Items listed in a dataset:
↓↓↓

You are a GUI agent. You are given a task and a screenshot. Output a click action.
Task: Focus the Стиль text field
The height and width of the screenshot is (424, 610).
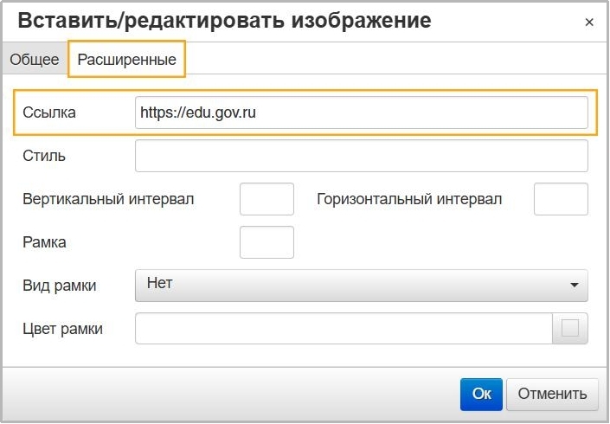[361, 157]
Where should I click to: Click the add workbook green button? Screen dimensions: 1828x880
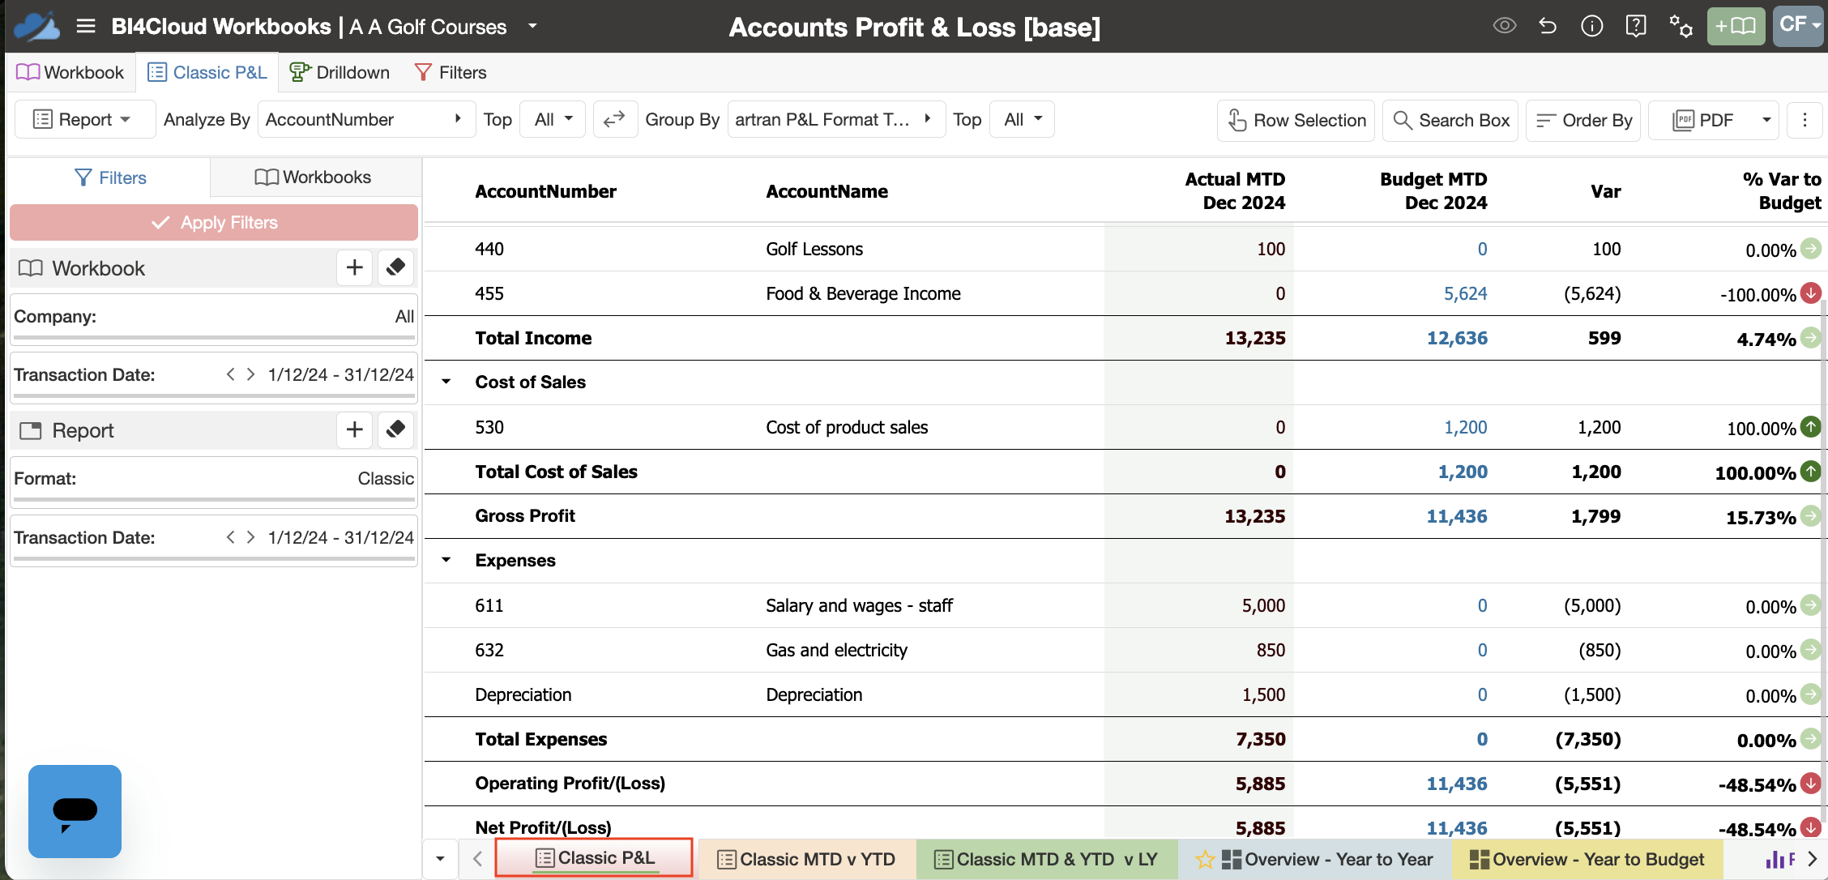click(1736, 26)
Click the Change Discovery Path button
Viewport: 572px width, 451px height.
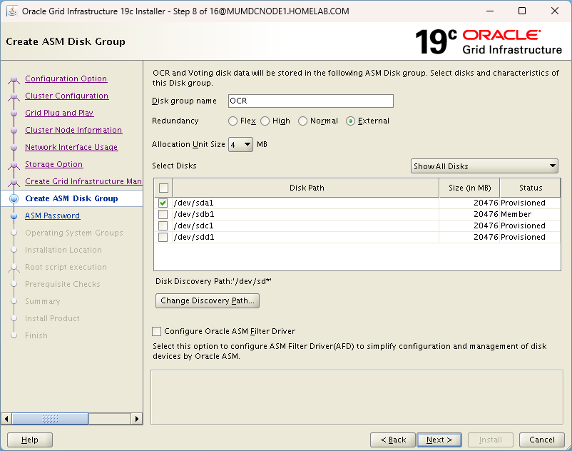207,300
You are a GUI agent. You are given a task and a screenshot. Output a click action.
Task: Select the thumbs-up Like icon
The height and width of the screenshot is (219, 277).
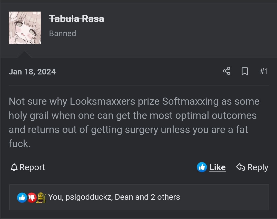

↑↑↑

Work instructions -> From the line containing "The height and width of the screenshot is (424, 610)." down to the final line of the records above, restate every line word for word, add nothing, and skip the pictures.

Answer to this problem ->
The height and width of the screenshot is (424, 610).
[361, 157]
Where should I click to: Click the add workbook green button? Screen dimensions: 1828x880
click(1736, 26)
Click the Change Discovery Path button
Viewport: 572px width, 451px height.
207,300
You are a GUI agent. You are given a task and a screenshot. Output a click action.
Task: Select the thumbs-up Like icon
The height and width of the screenshot is (219, 277).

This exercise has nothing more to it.